- Extrait:
"""

Ce premier contact entre les deux peuples est confirmé aujourd’hui par le traité du 1er septembre. Il se peut que ce traité, je l’ignore, ait excité d’universelles acclamations en Allemagne. Mais, quant à moi, cet enthousiasme me plaît ; il me console, il me rassure, parce qu’il vient de la part de populations réfléchies, sérieuses, de la part de populations qui ont appris à nous connaître et qui sauront nous apprécier ; de la part de populations qui nous traiteront, non comme une province, non comme un peuple vassal, mais comme une nation digne de son indépendance et résolue à la conserver !
Viennent alors ces crises que l’Europe redoute ; viennent
des jours de danger où les jeunes nationalités chancellent sur leurs bases mal
assises,
Ainsi le traité,dans ma pensée, n’est pas du tout antifrançais. Je serais désolé qu’il fût tel, même paraître tel ; s’il l’était, je le regretterais tout le premier ; mais le traité est belge. Il ne peut contrarier (j’insiste une dernière fois sur ce point, parce que je ne veux pas qu’on se méprenne sur le fond de ma pensée, toute personnelle d’ailleurs,) que ceux qui, en (page 425) France ou en Belgique, n’ont pas foi en l’avenir de la nationalité belge ; il ne peut contrarier que ceux qui ne respectent pas cette nationalité. Or, je ne crois pas que nous devions beaucoup de ménagements envers ces politiques égoïstes qui commencent par nous contester le plus sacré de nos droits, celui de vivre, et la première prérogative de notre souveraineté, la liberté de nos alliances. Messieurs, encore une réflexion et je finis.
En ouvrant la session parlementaire de 180 à 1841, le ministère d’alors mettait dans la bouche royale les paroles que voici : « La neutralité, nous ne pouvons trop nous en convaincre, est la véritable base de notre politique ; la maintenir sincère, loyale et forte, doit être notre but constant. » Voilà, messieurs, ce que disait le ministère Lebeau-Rogier et j’applaudis, comme vous, à ces paroles. Quelque temps après, un honorable publiciste, examinant quels étaient les actes de ce ministère, quels étaient ces titres à la considération, aux sympathies du pays, vous citait cette phrase comme un de ces actes. Cette phrase est un acte, disait-il, et il avait raison.

"""

Entrées de pointage de mots et d'éléments
"""

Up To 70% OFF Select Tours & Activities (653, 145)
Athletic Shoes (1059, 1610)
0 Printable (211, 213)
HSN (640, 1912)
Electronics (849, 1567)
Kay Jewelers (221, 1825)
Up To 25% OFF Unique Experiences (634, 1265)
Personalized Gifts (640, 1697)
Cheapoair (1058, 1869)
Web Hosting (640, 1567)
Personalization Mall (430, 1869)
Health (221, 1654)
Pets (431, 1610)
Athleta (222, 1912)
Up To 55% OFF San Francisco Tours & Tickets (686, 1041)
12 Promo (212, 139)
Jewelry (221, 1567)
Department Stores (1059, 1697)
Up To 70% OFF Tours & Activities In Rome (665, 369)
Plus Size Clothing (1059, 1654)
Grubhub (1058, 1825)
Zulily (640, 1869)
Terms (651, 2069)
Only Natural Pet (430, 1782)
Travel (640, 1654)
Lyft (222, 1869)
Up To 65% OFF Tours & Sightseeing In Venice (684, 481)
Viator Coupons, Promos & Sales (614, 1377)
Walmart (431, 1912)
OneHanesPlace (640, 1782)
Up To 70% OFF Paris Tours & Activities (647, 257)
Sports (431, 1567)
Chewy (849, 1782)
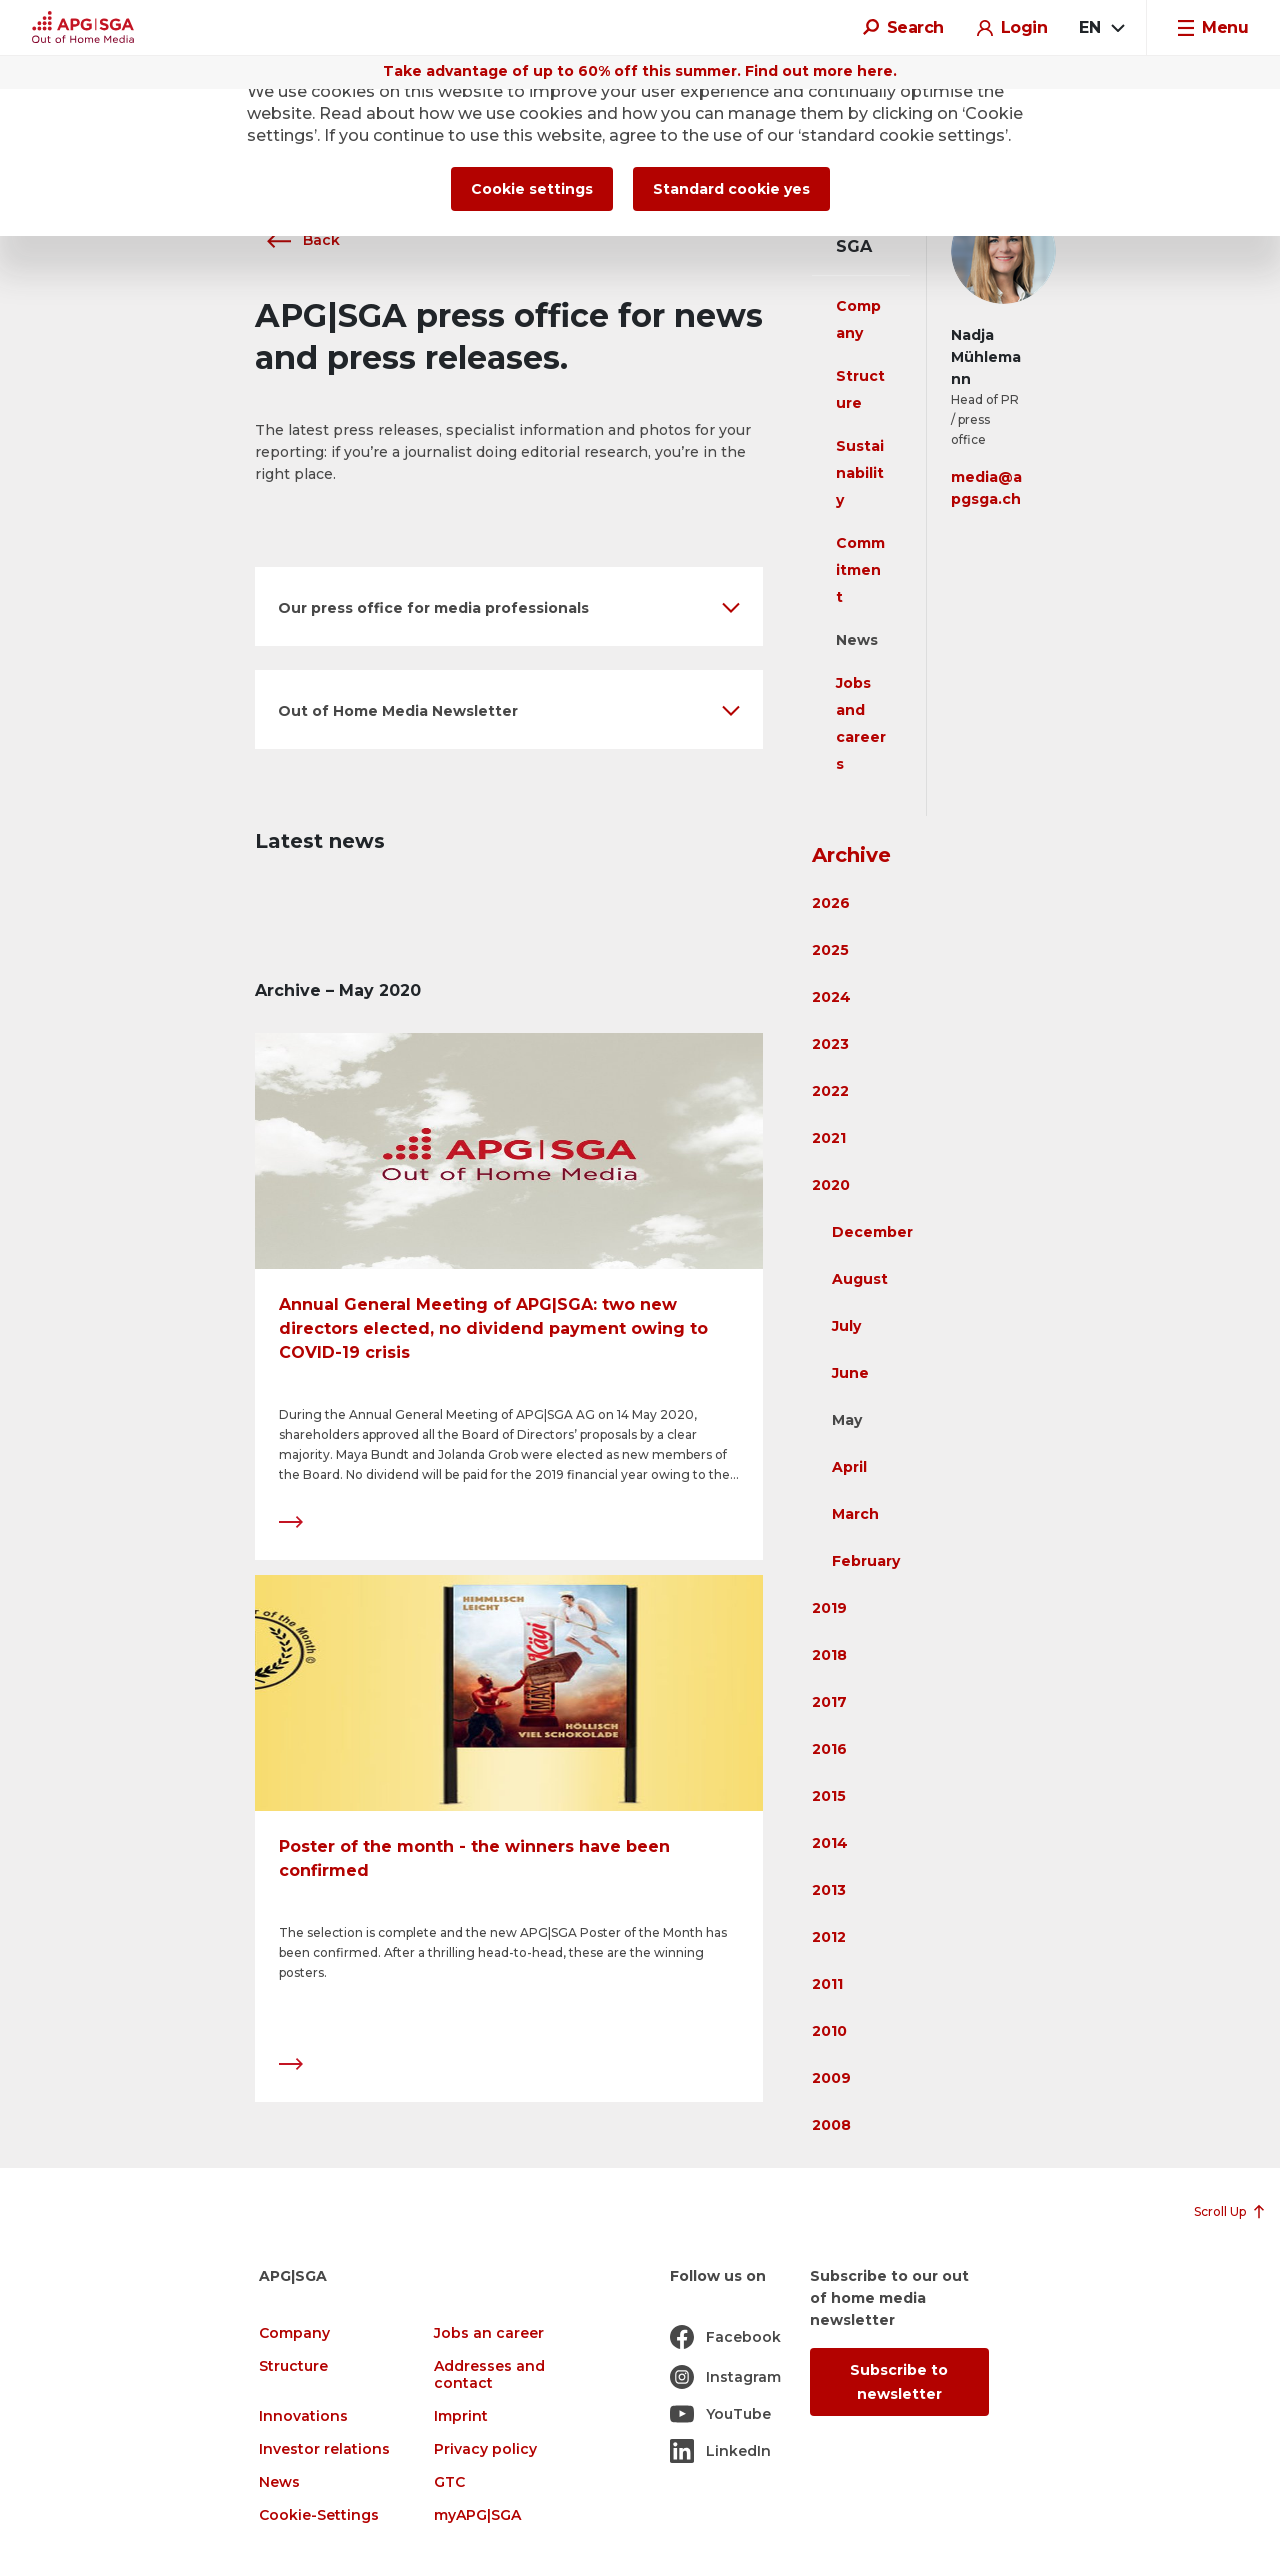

"""

Recopiez à l'identique tout le passage du discours sur le traité, depuis « Ce premier contact » jusqu'à « la conserver ! ».

Ce premier contact entre les deux peuples est confirmé aujourd’hui par le traité du 1er septembre. Il se peut que ce traité, je l’ignore, ait excité d’universelles acclamations en Allemagne. Mais, quant à moi, cet enthousiasme me plaît ; il me console, il me rassure, parce qu’il vient de la part de populations réfléchies, sérieuses, de la part de populations qui ont appris à nous connaître et qui sauront nous apprécier ; de la part de populations qui nous traiteront, non comme une province, non comme un peuple vassal, mais comme une nation digne de son indépendance et résolue à la conserver !